By nightfall, it had begun to rain. They took shelter beneath the boughs of a massive spruce, lying on a bed of fallen needles that remained warm and dry. As the rain settled in, the temperature fell, spiraling downward with the change in the weather. Bek wrapped Grianne in her cloak and sang to her once more, and once more she stared through him to other places.
He lay awake much longer this night, listening to the soft patter of the rain and wondering what he was going to do. He had no idea where he had gotten to or where he was going. He was proceeding on faith, on the promise of the shape-shifters that he was moving toward something and not away from everything. He was ad
rift in the world toward something and not away from everything. He was adrift in the world with his stunned, helpless sister and with his friends and allies scattered or dead. He had one weapon, one talisman, one crutch on which he could lean, but no clear idea of how he might use it. He was so alone that he felt he would never find comfort or peace again.

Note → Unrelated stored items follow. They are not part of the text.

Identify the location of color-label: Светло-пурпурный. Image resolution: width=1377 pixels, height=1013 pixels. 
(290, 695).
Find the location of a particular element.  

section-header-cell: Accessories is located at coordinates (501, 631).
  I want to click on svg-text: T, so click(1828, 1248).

When he slept, it was from exhaustion.
Morning dawned sullen and gray, a reflection of his mood as he rose sluggish and dispirited, and they started out once more. The storm caught up with them at midday, sliding past the high peaks north and curling down along the slopes on which he climbed. He had descended almost a thousand feet earlier, as the trail dipped and curved through a defile that opened deep into the mountain. Now, with the wind picking up and the cold penetrating his bones, he was high on the slopes anew and without suitable shelter. He picked up the pace, pulling Grianne after him with fresh urgency. He did not want to get caught out in the open if it began to snow.

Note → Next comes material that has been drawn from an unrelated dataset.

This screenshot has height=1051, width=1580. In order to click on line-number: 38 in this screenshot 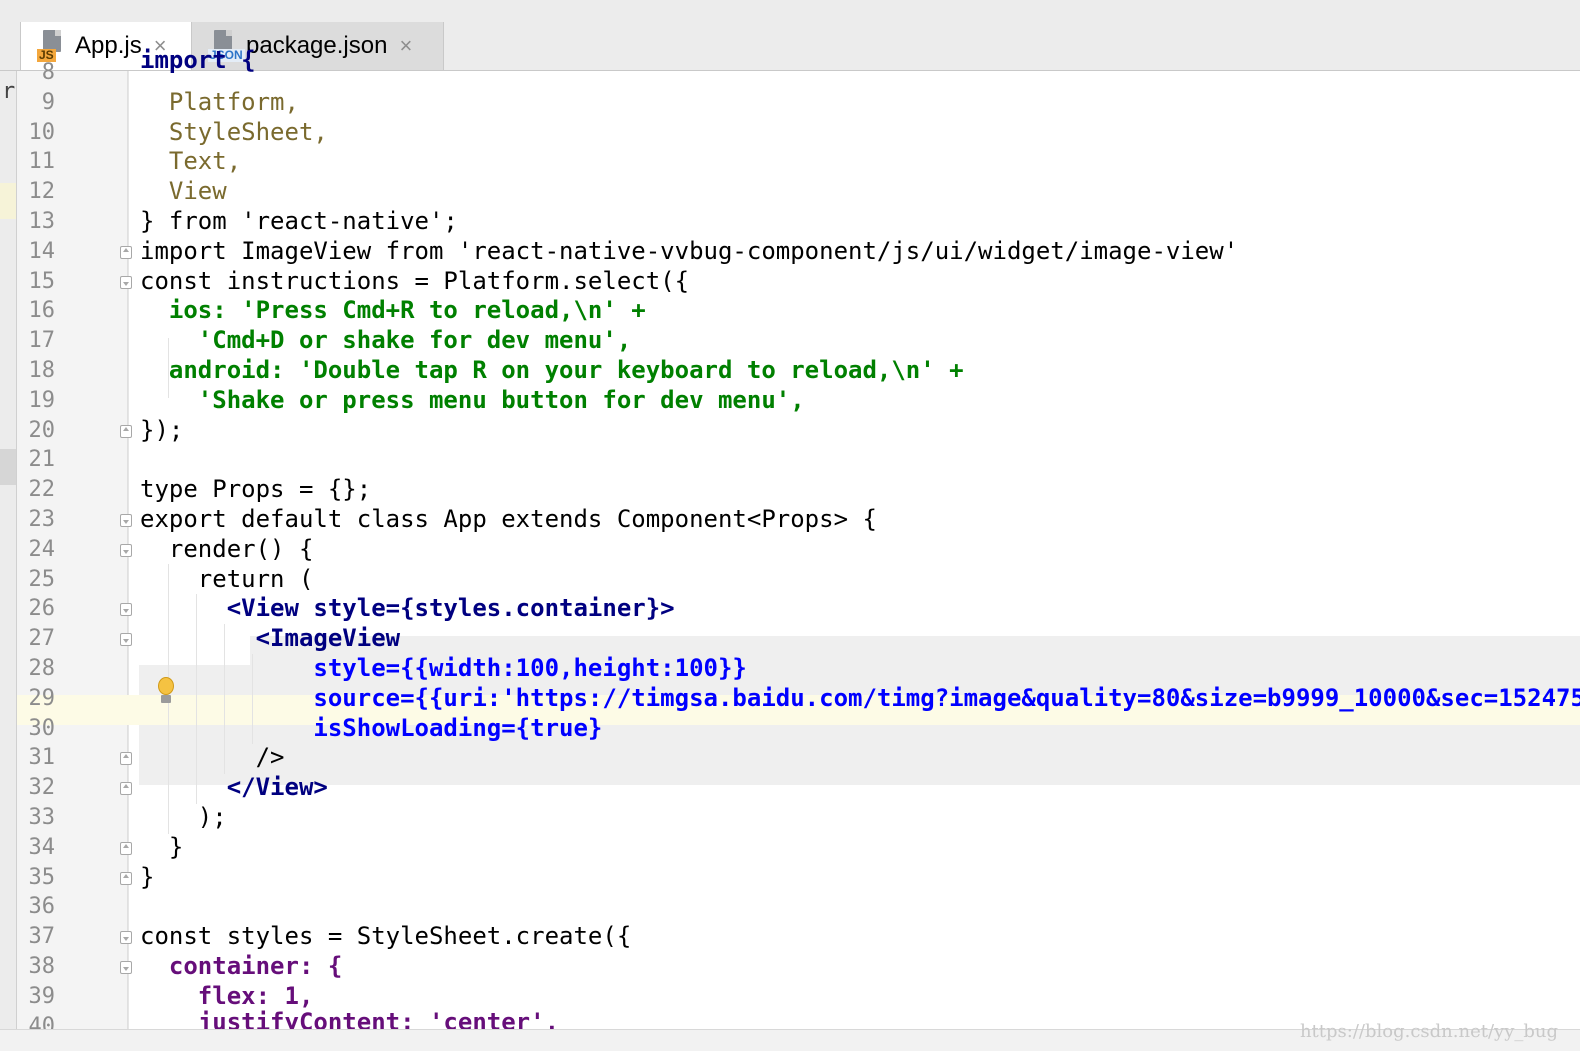, I will do `click(42, 966)`.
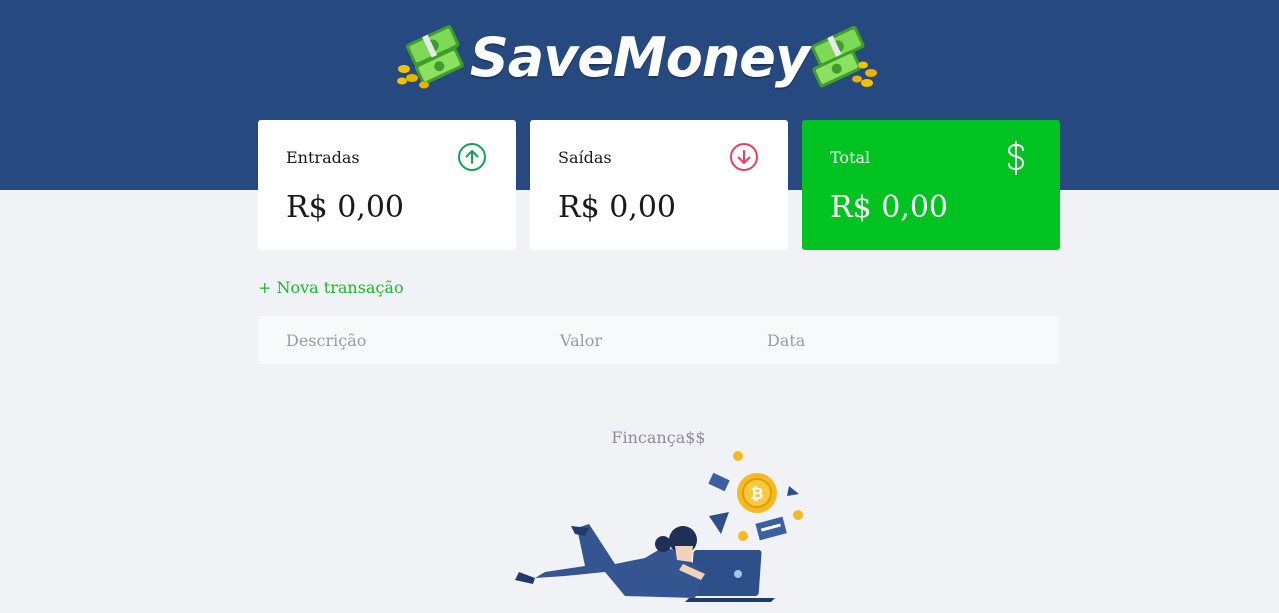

It did, soon after, but the flakes were large and lazy and the way ahead remained clear. Bek pressed on, descending at a split in the trail, intent on gaining the forested stretches lower down. He did so just as the storm blew out of the high regions in a blinding sheet of sleet and rain. Everything beyond a dozen yards disappeared. The trees turned to phantoms that came and went to either side in the manner of soldiers at march. He held Grianne’s hand as tightly as he could, not wanting to chance a separation that might prove permanent.
The storm worsened, something he had not thought possible. Sleet and rain turned to deep curtains of snow. The snow began to build underfoot, and soon it was approaching twelve inches deep even in the windswept clearings. Visibility lessened further until he was groping from tree to tree. He would have taken shelter if he could have found any, but in the blinding whirl of the blowing snow, everything looked the same.